TC03 - ICT tools in education (ÁTNÉZNI!: sok link és icon rossz/hiányzik)
Publishing online
www
Learning objectives
When you have completed this session, you should be able to
- define term "html, url, http",
- define term "world wide web".
HTML, URL, HTTP
HTML, which stands for HyperText Markup Language, is the predominant markup language for web pages. It provides a means to create structured documents by denoting structural semantics for text such as headings, paragraphs, lists, links, quotes and other items. It allows images and objects to be embedded and can be used to create interactive forms. It is written in the form of HTML elements consisting of "tags" surrounded by angle brackets within the web page content. It can embed scripts in languages such as JavaScript which affect the behavior of HTML webpages. HTML can also be used to include Cascading Style Sheets (CSS) to define the appearance and layout of text and other material. The W3C, maintainer of both HTML and CSS standards, encourages the use of CSS over explicit presentational markup.

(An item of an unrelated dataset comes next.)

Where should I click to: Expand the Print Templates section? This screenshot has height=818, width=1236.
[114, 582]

In computing, a Uniform Resource Locator (URL) is a Uniform Resource Identifier (URI) that specifies where an identified resource is available and the mechanism for retrieving it. In popular usage and in many technical documents and verbal discussions it is often incorrectly used as a synonym for URI,[1]. The best-known example of a URL is the "address" of a web page on the World Wide Web, e.g. http://www.tenegen.eu
The Hypertext Transfer Protocol (HTTP) is an Application Layer protocol for distributed, collaborative, hypermedia information systems.

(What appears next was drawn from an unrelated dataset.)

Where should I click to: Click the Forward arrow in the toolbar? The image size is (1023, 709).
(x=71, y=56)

HTTP is a request-response protocol standard for client-server computing. In HTTP, a web browser, for example, acts as a client, while an application running on a computer hosting the web site acts as a server. The client submits HTTP requests to the responding server by sending messages to it. The server, which stores content (or resources) such as HTML files and images, or generates such content on the fly, sends messages back to the client in response. These returned messages may contain the content requested by the client or may contain other kinds of response indications. A client is also referred to as a user agent (or 'UA' for short). A web crawler (or 'spider') is another example of a common type of client or user agent.

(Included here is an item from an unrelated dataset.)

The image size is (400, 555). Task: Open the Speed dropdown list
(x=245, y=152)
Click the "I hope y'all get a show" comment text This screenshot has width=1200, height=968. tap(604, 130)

In between the client and server there may be several intermediaries, such as proxies, web caches or gateways. In such a case, the client communicates with the server indirectly, and only converses directly with the first intermediary in the chain. A server may be called the origin server to reflect the fact that this is where content ultimately originates from.
World Wide Web
The World Wide Web, abbreviated as WWW and commonly known as the Web, is a system of interlinked hypertext documents accessed via the Internet. With a web browser, one can view web pages that may contain text, images, videos, and other multimedia and navigate between them by using hyperlinks. Using concepts from earlier hypertext systems, British engineer and computer scientist Sir Tim Berners-Lee, now the Director of the World Wide Web Consortium, wrote a proposal in March 1989 for what would eventually become the World Wide Web. He was later joined by Belgian computer scientist Robert Cailliau while both were working at CERN in Geneva, Switzerland. In 1990, they proposed using "HyperText [...] to link and access information of various kinds as a web of nodes in which the user can browse at will", and released that web in December.
"The World-Wide Web (W3) was developed to be a pool of human knowledge, which would allow collaborators in remote sites to share their ideas and all aspects of a common project." If two projects are independently created, rather than have a central figure make the changes, the two bodies of information could form into one cohesive piece of work.